The reality is that most dentists are committed to being truly excellent clinicians. You are dedicated to your patients and to providing what is best for them. But you don’t come out of dental school with management degrees or human resources experience. Most of you have never even considered writing a business plan for your practices. You are not experts at guiding your scheduling coordinator in developing the best systems to create the most effective and profitable schedule for your practice. You see conflict on the team and want to run in the opposite direction. You want to pay your staff a fair salary but overhead is a nightmare.
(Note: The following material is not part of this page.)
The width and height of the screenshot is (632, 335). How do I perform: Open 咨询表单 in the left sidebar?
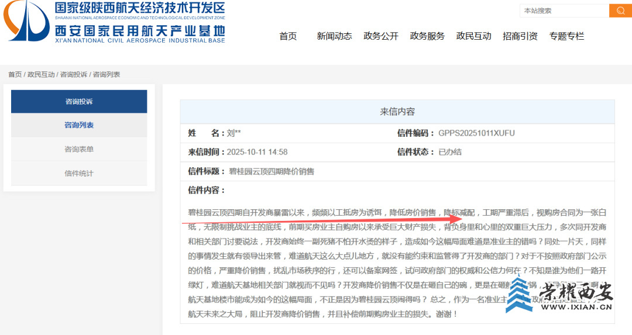click(x=79, y=149)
And as committed as you are to providing the best for your patients, you cannot do so effectively if your own systems are struggling, if your teams are dysfunctional little fiefdoms, or if you are stressed out from the worry of paying bills and dealing with staff problems.

Consider your practice. Aside from simply feeling things should be better, there are a number of tangible indicators that your office could benefit from by bringing in a consultant such as: you have holes in the schedule that go unfilled, yet patients must wait more than three weeks to get an appointment. You either don’t know what your patient retention is or it’s below 95%. Gross salaries are more than 20% of income. Overhead is more than 55% of practice income. There are no performance measurements in place to evaluate employees. Job descriptions are either non-existent or unclear. Staff conflict is a common distraction. Practice production has leveled off or declined. The list goes on, and the bottom line is you really don’t like going to work. I dare say, doctor, it’s time to hire a management consultant.

There are many of us out there, and obviously, I firmly believe that McKenzie Management is the best. But no matter whom you hire, be prepared to be completely honest with them. Just like when you work with patients, if they are not honest with you, you can’t meet their expectations. The same is true with your management consultant.

Explore what the different companies have to offer. You want an experienced consultant who can address the specific challenges that your office is facing. You need a consultant who can help your team implement systems that will benefit the total practice. You want a consultant who can effectively explain the recommendations, the “why” behind them, and provide access to training and tools that will enable the team to effectively implement your vision.

Talk to the CEO’s of these firms and ask questions, seek references, and talk to those references. Do the consultants you’re considering have a reputable company behind them? Do they have the expertise necessary to address the challenges specific to your practice? Will they customize their recommendations to address your needs? Will they be there for you in the long run to help you overcome hurdles that will arise along the way? Do they offer training and educational materials that can help specific members of the team? Can they explain to you exactly how they have helped other practices? Will they seek not only your input but that of your team as well?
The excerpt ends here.